Types of gastrectomy did not influence survival outcomes of patients with cT1N0M0 gastric cancer in the upper gastric body who underwent curative surgery. The only three relapses were all distant metastases, indicating that not only LsTG, but also LPG and LTG, are oncologically acceptable. The oncological feasibility of these procedures contains the feasibility of laparoscopic gastrectomy and that of subtotal, proximal or total gastrectomy for cT1N0M0 gastric cancer in the upper gastric body. Recently, a pivotal phase III clinical trial in Korea: the KLASS-01 demonstrated the oncological feasibility of laparoscopic distal gastrectomy for stage I gastric cancer [25]. As the KLASS-01 result can be extrapolated to other types of laparoscopic gastrectomies, the favorable survival outcomes in our study may present the oncological feasibility of subtotal, proximal or total gastrectomy for cT1N0M0 gastric cancer in the upper gastric body. According to these considerations, the optimal procedure for patients with cT1N0M0 gastric cancer in the upper gastric body may depend on postoperative outcomes other than survival, such as symptoms, body weight, anemia, laboratory data and so on.

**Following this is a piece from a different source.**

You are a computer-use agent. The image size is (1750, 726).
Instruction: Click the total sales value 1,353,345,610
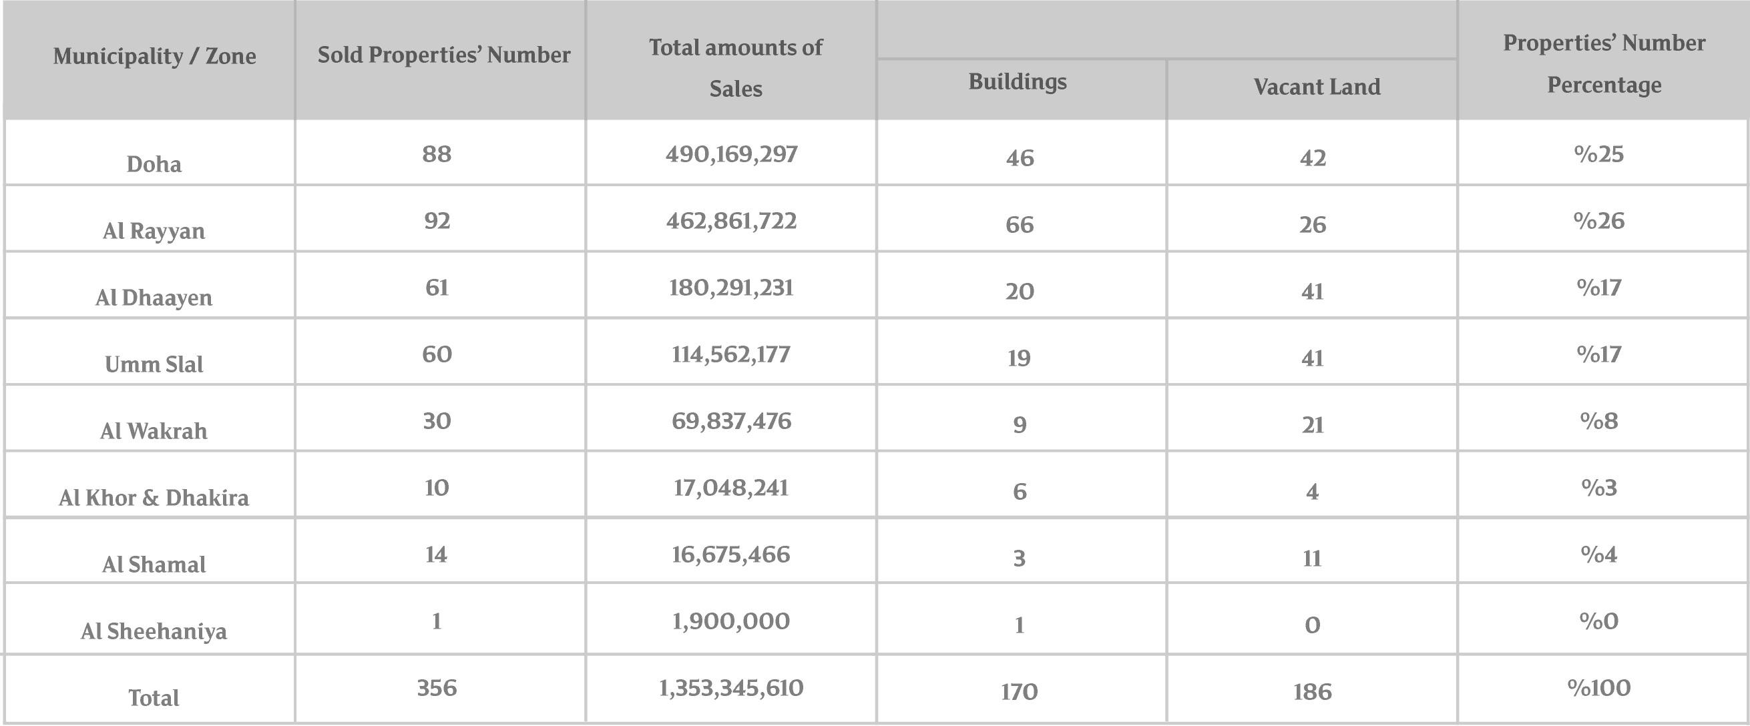point(732,688)
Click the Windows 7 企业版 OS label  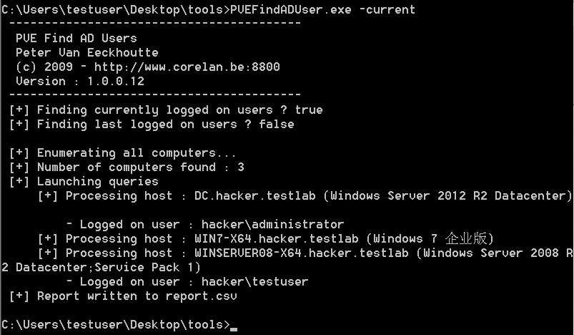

This study had several limitations. First, it was a retrospective single-institution study. Although the patient cohort was relatively larger, each group was small when the patients were grouped according to the three types of gastrectomy. Additionally, although the incidence of lymph node dissection would ideally be calculated for LTG, we calculated only an overall figure because so few patients underwent LTG. Second, preoperative selection of procedures took many factors into consideration, including location of the tumor, patients’ age, performance status, surgeons’ preference, treatment period, trends in treatment and so on. Although we only included patients with cT1N0M0 gastric cancer located in the upper gastric body, each patient and tumor would have been slightly different, which may make it difficult to generalize our findings..

In conclusion, LsTG could be an oncologically acceptable procedure for cT1N0M0 gastric cancer in the upper gastric body, as are LPG and LTG. LsTG could be one option for such disease. To determine which procedure is optimal for patients with cT1N0M0 gastric cancer in the upper gastric body, outcomes other than oncological ones should be investigated and compared between procedures.